Beyond presenting works, my participation helped establish a cultural and political bridge between Barcelona and Sarajevo, reinforcing ties of solidarity and shared memory. This exchange consolidated Sarajevo as a key place in my creative and research trajectory, linking art with memory, politics, and the reconstruction of communities after conflict.
Folk Song / Cançó Popular (documentary, Sarajevo Winter Festival 2011)
Folk Song (Cançó Popular) is a mid-length documentary reflecting on how oral traditions can become forms of collective memory in times of war and post-war. The project combines interviews, archival footage, and sound material to build a collage of voices and stories about the conflict in Bosnia and Herzegovina. Through testimonies from journalist Plàcid Garcia-Planas, photojournalists Guillermo Cervera and Sandra Balsells, and Ibrahim Spahić—director of the Sarajevo Winter Festival—the film pays tribute to those who have sought to narrate the complex identities of post-war Europe.The premiere took place in February 2011 at the Sarajevo Winter Festival, a venue charged with cultural and political symbolism: the same stage where Susan Sontag directed Waiting for Godot during the siege of the city, and where Jean-Luc Godard recorded his masterclass for Notre Musique. In this context, Folk Song functioned both as a tribute to Bosnia and its cultural resistance, and as a vindication of folk songs and oral narratives as living archives of collective memory.
Learning from the Soulseekers (Magnum Workshop, Barcelona 2010, commissioned by IEFC)

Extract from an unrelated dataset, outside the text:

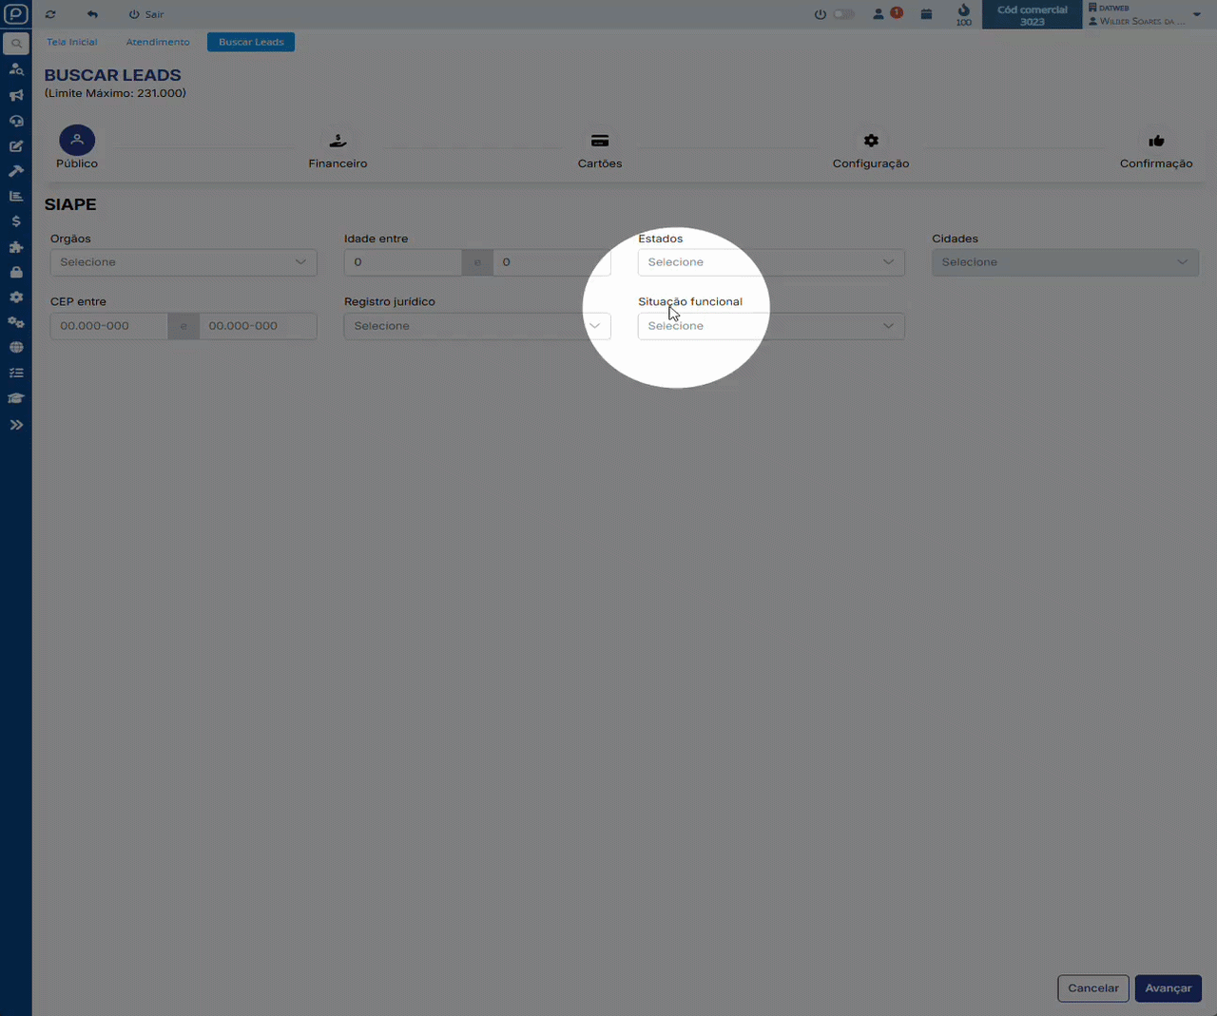Screen dimensions: 1217x1016
Task: Click the padlock icon in sidebar
Action: click(16, 272)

This audiovisual project emerged during the Magnum Workshop held in Barcelona in 2010, organized by the agency Traffic. Assistants to photographers Chien-Chi Chang, Bruce Gilden, and Chris Steele-Perkins—three major names in international documentary photography—asked them about their creative processes and methodologies. From that dialogue came Learning from the Soulseekers, a piece that captures the transmission of knowledge between generations and reflects on what it means to observe, narrate, and document the world through images.
The project was produced by Ellen James and commissioned by the Institut d’Estudis Fotogràfics de Catalunya (IEFC), which incorporated it into its audiovisual collection. The piece highlights the voices of assistants rather than only those of established figures, challenging traditional authorship hierarchies and recognizing the role of collective processes in artistic creation. This work set a precedent in my trajectory, where documentation and memory are not just objects of study but also shared creative practices.
Ellen James (2009–2019)
Ellen James (2009–2019) was a cultural production and research collective focused on curatorial experimentation, critical storytelling, and collaborative creation. As co-founder and creative director, I led multidisciplinary projects in the performing arts, audiovisual media, and education, with a strong emphasis on feminist approaches to memory, identity, and digital culture. Core activities included artistic direction and cultural curation, developing concepts and creative strategies, producing multimedia campaigns and live events, as well as research and teaching in new media, performance, and visual narratives.Over its decade-long trajectory, Ellen James developed projects ranging from participatory performances and documentary productions to educational programs and digital campaigns, exploring contemporary culture and social justice from a transdisciplinary perspective. Highlights include collaborations with Magnum Photos, the Sarajevo Winter Festival, Teatro Real (Madrid), Camerata Nuova (Germany), Wikipedia, and the The Will to Leave Center (Vietnam). Among the most notable projects were the production of the contemporary opera Dido and Aeneas – A Hipster Tale and collaborations in international cultural festivals and institutions.